The burden of COVID-19 among patients with chronic respiratory diseases has not been shown to be increased, and indeed was shown to be decreased in some studies, compared to the general population [59]. This rather unexpected finding has been hypothesized to be attributed to potential protective effects of respiratory disease treatments against SARS-CoV-2 infection and severe disease.
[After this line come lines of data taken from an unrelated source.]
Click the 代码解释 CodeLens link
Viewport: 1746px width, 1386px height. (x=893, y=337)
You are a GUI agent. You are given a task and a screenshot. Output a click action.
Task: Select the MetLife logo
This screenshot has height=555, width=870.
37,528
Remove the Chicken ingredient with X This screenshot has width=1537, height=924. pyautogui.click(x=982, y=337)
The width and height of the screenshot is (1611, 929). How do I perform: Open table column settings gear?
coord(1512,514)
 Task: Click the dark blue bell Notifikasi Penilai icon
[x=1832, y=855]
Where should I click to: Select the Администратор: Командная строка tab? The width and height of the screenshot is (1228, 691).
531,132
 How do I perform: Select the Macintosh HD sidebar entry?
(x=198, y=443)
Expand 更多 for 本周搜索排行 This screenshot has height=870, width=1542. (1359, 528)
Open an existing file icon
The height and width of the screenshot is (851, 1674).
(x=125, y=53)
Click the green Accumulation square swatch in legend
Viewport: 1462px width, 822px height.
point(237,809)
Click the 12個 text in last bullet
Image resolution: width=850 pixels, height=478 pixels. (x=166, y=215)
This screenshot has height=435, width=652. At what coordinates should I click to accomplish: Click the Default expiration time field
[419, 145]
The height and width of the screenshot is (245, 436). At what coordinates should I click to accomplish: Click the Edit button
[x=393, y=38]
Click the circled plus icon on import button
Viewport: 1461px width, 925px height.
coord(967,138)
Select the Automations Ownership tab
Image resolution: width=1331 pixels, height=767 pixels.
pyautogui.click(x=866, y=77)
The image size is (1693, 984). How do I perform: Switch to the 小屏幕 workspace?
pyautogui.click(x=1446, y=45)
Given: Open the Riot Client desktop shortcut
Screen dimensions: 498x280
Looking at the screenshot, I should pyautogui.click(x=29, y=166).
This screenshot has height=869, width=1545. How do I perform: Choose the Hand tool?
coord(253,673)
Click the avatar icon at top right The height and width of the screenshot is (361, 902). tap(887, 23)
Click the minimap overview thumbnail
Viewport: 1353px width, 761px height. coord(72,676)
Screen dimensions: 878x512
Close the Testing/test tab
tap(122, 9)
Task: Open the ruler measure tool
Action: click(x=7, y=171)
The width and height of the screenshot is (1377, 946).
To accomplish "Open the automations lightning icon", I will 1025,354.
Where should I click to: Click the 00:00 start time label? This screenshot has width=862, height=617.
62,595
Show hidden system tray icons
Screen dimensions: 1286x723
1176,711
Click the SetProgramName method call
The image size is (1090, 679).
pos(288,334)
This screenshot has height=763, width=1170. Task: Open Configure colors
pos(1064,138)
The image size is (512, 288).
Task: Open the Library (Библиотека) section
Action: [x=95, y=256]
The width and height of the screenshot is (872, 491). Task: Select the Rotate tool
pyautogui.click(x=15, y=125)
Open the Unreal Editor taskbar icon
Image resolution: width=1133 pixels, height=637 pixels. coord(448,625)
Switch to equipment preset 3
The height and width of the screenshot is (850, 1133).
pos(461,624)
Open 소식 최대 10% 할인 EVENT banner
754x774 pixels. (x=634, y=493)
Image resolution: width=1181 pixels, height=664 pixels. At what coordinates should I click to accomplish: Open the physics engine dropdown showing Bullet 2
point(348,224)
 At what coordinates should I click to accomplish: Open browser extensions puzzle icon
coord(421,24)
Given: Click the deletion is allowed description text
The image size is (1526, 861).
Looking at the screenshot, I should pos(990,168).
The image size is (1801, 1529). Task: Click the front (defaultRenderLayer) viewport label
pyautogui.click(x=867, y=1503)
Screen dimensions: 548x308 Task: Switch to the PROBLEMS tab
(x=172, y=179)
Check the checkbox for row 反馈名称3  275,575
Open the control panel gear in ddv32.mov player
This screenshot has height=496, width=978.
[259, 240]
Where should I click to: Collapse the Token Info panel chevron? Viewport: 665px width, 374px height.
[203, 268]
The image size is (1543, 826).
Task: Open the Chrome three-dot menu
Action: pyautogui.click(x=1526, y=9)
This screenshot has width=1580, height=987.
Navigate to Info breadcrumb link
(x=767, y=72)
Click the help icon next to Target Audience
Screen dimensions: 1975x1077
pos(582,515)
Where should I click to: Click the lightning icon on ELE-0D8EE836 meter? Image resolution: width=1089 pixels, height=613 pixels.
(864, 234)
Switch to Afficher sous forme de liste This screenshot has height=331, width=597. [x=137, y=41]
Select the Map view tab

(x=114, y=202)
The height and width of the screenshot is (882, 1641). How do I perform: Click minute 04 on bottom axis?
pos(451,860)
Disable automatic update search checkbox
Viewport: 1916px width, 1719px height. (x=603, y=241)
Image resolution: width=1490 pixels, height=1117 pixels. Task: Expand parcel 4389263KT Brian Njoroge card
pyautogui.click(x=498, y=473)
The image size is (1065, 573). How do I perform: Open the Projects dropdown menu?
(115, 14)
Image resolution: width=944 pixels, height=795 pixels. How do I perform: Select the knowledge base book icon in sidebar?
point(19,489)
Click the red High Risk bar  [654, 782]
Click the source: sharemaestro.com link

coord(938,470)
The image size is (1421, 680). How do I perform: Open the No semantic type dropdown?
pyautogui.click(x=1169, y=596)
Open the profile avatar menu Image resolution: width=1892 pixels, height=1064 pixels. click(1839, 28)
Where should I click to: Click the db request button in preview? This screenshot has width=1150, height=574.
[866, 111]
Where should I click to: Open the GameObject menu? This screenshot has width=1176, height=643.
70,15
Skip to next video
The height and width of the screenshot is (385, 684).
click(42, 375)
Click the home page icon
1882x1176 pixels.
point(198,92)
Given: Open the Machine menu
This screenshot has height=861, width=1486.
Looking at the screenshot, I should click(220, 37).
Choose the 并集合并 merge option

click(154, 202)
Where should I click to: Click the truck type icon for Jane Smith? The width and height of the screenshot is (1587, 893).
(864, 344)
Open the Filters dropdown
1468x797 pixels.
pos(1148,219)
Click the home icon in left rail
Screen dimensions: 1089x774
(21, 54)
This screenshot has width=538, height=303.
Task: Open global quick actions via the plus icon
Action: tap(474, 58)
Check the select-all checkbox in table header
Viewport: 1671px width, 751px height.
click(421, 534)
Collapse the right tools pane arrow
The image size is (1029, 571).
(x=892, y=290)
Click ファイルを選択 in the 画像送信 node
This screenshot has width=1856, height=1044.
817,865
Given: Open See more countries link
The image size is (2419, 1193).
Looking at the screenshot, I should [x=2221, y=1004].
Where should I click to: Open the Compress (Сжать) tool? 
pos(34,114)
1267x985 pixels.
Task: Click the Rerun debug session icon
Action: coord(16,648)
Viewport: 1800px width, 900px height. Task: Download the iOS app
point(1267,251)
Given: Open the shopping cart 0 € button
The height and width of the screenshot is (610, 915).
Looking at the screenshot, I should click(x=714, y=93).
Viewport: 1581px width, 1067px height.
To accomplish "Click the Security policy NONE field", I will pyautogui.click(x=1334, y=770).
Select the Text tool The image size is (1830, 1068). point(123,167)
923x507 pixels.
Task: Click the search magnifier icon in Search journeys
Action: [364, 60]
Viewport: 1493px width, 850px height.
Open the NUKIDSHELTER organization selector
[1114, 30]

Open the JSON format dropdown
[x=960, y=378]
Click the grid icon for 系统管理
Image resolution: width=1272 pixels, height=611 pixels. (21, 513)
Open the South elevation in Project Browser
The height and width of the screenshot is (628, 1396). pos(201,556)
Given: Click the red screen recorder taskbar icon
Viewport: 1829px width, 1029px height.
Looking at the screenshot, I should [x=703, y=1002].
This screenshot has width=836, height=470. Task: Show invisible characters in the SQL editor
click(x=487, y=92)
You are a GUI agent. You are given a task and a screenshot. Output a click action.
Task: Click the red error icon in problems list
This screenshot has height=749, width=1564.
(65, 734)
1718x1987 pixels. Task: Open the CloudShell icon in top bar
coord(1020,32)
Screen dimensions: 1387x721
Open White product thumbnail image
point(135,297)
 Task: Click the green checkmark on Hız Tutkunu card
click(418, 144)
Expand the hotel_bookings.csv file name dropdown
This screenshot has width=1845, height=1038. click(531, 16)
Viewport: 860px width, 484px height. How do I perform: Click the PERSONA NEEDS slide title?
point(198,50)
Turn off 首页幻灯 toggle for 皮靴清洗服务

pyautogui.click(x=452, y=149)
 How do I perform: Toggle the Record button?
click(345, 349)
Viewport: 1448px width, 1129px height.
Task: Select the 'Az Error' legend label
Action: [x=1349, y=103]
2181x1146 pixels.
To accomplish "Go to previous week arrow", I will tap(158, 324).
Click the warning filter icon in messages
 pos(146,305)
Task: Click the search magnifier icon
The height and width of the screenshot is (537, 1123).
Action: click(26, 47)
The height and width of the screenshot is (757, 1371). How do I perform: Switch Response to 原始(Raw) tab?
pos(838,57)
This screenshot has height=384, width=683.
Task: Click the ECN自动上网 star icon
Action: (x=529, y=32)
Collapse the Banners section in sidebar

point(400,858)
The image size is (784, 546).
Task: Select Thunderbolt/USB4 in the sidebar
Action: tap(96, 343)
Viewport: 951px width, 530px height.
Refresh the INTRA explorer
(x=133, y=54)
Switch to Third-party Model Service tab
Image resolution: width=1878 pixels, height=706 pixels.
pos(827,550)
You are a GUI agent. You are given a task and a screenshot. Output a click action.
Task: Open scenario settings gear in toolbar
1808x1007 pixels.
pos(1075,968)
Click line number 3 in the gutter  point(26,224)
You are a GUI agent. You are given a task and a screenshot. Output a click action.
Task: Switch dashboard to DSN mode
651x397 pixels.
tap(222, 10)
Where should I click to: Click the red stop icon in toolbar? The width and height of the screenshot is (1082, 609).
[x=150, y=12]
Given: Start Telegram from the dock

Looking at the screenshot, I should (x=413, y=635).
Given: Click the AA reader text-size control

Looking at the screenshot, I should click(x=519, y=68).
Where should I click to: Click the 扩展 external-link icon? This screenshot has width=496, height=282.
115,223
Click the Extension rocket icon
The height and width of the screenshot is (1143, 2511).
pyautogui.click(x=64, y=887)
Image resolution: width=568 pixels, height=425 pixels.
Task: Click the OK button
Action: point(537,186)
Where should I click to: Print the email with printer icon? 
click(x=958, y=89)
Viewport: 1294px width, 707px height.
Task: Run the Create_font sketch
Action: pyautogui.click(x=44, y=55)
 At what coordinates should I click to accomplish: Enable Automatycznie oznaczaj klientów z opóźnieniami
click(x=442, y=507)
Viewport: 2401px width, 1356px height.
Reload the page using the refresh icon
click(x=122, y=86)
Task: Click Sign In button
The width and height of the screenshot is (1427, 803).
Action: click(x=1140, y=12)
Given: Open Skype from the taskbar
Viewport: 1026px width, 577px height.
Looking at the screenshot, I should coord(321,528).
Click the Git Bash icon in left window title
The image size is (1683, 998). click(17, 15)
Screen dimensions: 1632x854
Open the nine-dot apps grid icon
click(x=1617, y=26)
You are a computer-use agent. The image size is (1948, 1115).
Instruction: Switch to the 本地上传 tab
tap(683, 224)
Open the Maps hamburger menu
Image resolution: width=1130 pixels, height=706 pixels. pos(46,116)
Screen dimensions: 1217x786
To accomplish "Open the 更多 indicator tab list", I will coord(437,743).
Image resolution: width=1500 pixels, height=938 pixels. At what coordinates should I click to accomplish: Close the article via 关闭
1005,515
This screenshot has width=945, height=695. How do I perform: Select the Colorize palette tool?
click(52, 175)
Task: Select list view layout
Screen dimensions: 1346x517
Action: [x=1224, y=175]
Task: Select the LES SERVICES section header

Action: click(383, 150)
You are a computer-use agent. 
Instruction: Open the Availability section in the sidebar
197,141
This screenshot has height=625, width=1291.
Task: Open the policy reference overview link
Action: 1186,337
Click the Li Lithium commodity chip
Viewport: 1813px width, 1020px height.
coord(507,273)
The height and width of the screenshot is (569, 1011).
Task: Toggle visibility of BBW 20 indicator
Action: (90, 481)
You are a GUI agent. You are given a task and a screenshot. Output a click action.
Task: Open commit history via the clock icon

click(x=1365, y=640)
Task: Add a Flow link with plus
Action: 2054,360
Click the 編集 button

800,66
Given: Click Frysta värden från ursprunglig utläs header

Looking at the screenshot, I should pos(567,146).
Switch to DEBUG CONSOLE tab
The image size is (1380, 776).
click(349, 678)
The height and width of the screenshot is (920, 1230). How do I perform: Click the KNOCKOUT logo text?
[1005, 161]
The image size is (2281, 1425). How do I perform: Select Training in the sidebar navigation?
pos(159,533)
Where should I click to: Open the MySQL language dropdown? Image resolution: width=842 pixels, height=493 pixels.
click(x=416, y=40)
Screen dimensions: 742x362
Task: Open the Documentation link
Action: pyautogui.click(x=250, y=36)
Observational studies have shown that inhaled corticosteroid use in patients with asthma was associated with the increased prevalence of non-COVID-19 upper and lower respiratory tract infections [60,61]. In contrast, inhaled corticosteroid treatment has been associated with a reduced expression of ACE2, the entryway of SARS-CoV-2 into host cells, thereby potentially reducing SARS-CoV-2 susceptibility and morbidity [62,63]. Results of an in vitro study have shown that pre-treatment of human nasal and tracheal epithelial cells with budesonide, glycopyrronium, and formoterol inhibited coronavirus HCoV-229E replication and cytokine production [64]. An in vitro study has revealed that the corticosteroids mometasone and ciclesonide suppressed replication of SARS-CoV-2 in a culture medium of infected cells, and that ciclesonide was particularly effective in a concentration-dependent manner [65]. Furthermore, a study that screened a panel of 48 United States Food and Drug Administration-approved drugs identified ciclesonide as an inhibitor of SARS-CoV-2 cytopathic viral activity [66]. In addition to the inhibitory effects on viral replication, treatment with corticosteroids might also reduce the severity of COVID-19 by inhibiting virus-induced cytokine release and dampening the exaggerated inflammatory response responsible for severe symptoms [67]. Overall, the effects of the appropriate use of oral and inhaled corticosteroids is expected to lean toward being beneficial rather than harmful for patients with asthma during the pandemic, and adherence to all maintenance asthma medications to ensure good symptom control and to prevent exacerbation should be emphasized, as is consistently recommended by professional organizations worldwide [68].